While the environmental litigation is only getting started — and settlement talks have already commenced — litigation over redevelopment and eminent domain activities is deep in the legal system. Project opponents filed a validation action regarding California City’s expansion of redevelopment project area borders. A Kern County Superior Court judge threw out the suit on procedural grounds, but in March the Fifth District Court of Appeal overturned that decision and the case is headed back to Superior Court for trial.
The lawsuit questions whether land in the 15,000-acre addition to the city’s redevelopment project area is blighted and primarily urbanized, as required by state redevelopment law. The city based its findings on the fact that there are numerous odd-shaped lots with multiple owners, and the parcels are not adjacent to roads or utilities.

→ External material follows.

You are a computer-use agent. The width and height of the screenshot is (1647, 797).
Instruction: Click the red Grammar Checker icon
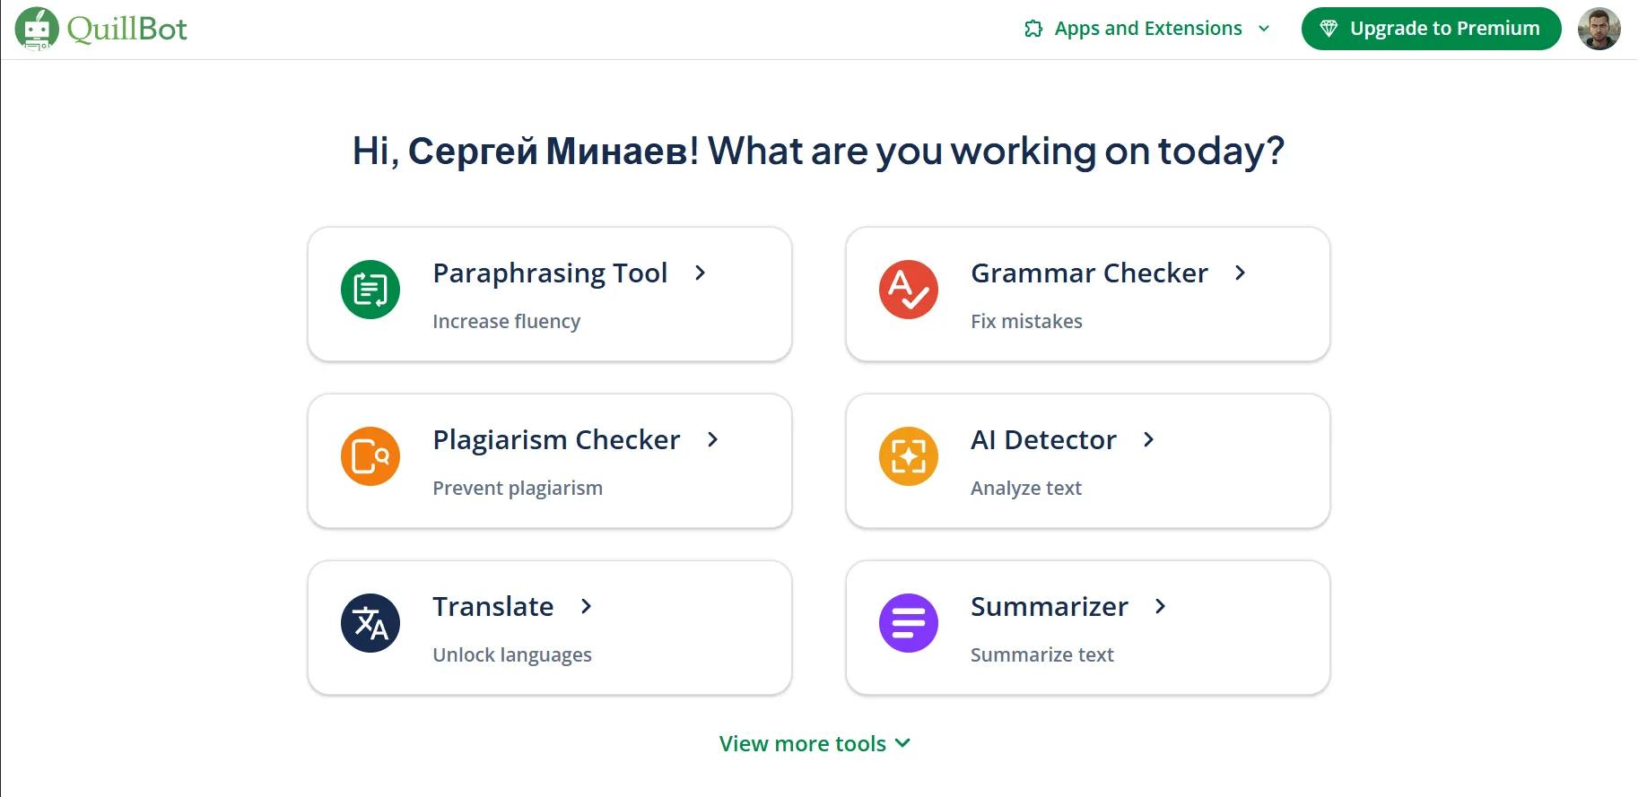[909, 290]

The city also found that the lots are of inadequate size for development and were created by an old land fraud scheme.
But June Ailin, of Kane, Balmer & Berkman, who represents landowners challenging redevelopment and one holdout property owner, said many parcels in the area are 10 to 20 acres apiece, "not postage stamp lots that nobody can do something with." She added, "What they are saying is that absence of infrastructure equals blight. But absence of infrastructure does not equal blight. It’s vacant nothing surrounded by vacant nothing."
California Redevelopment Association (CRA) Executive Director John Shirey said he did not know a great deal about the California City project. But he said, "I get concerned whenever I hear about wide-open desert land being called blighted and designated for a redevelopment area. … It needs to be urbanized and it needs to be part of an area that has seen better days."

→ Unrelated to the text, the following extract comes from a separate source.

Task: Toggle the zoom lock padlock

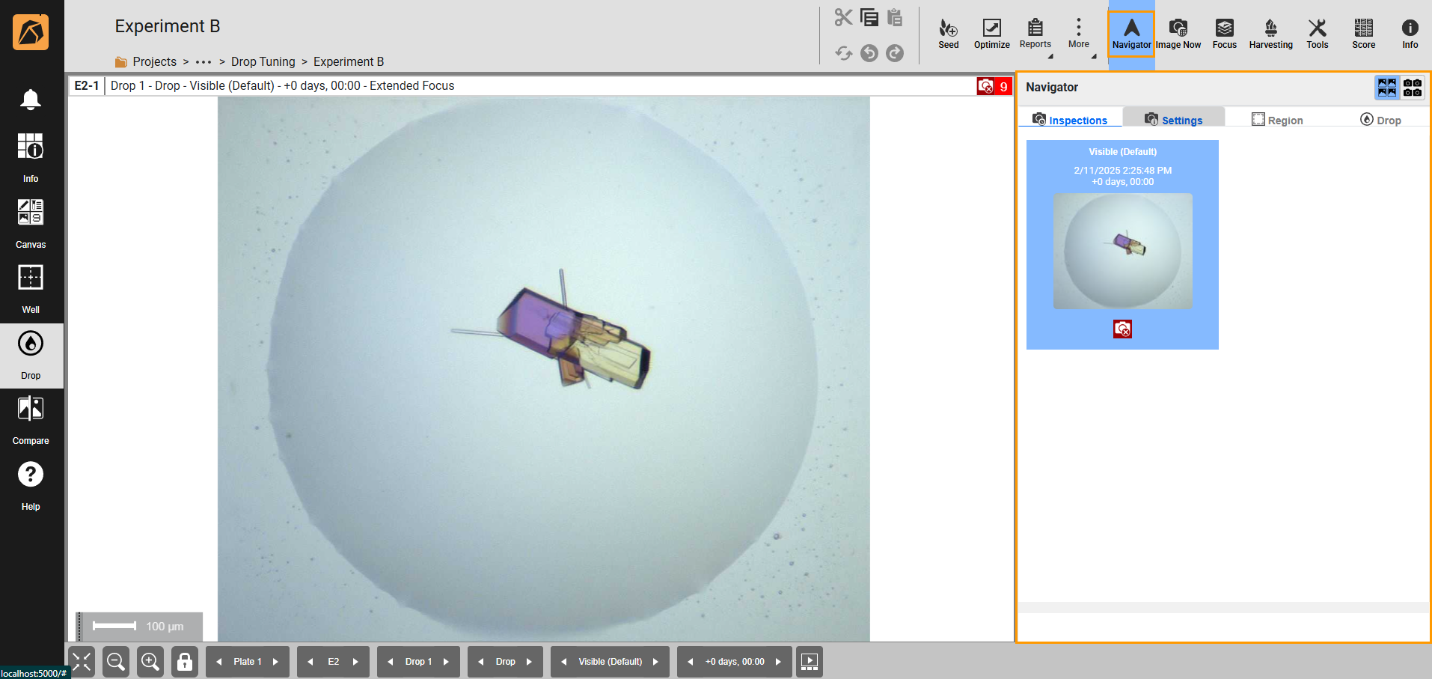Action: 185,662
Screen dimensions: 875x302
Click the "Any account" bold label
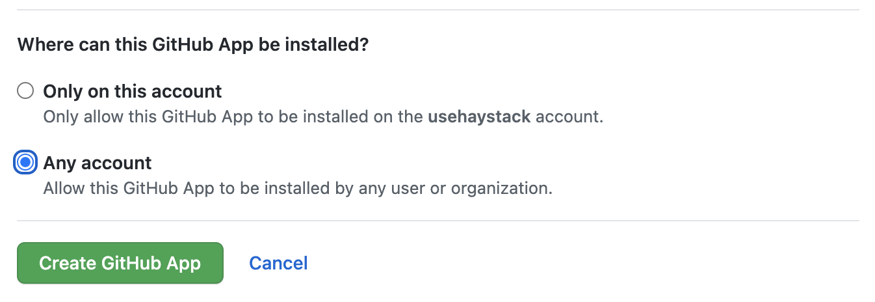98,163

In fact, the use of redevelopment to build shopping centers and golf courses in the Coachella Valley desert led to the 1993 reform of state redevelopment law — reforms that CRA backed and that appellate courts have interpreted tightly.
Stewart, though, makes no apologies. The city’s actions met the definition of redevelopment law, he said. "My desire would be to extend it [the project area] a lot further," Stewart said.
Jack Stewart, California City, (760) 373-8661.
June Ailin, Kane, Balmer & Berkman, (213) 617-0480.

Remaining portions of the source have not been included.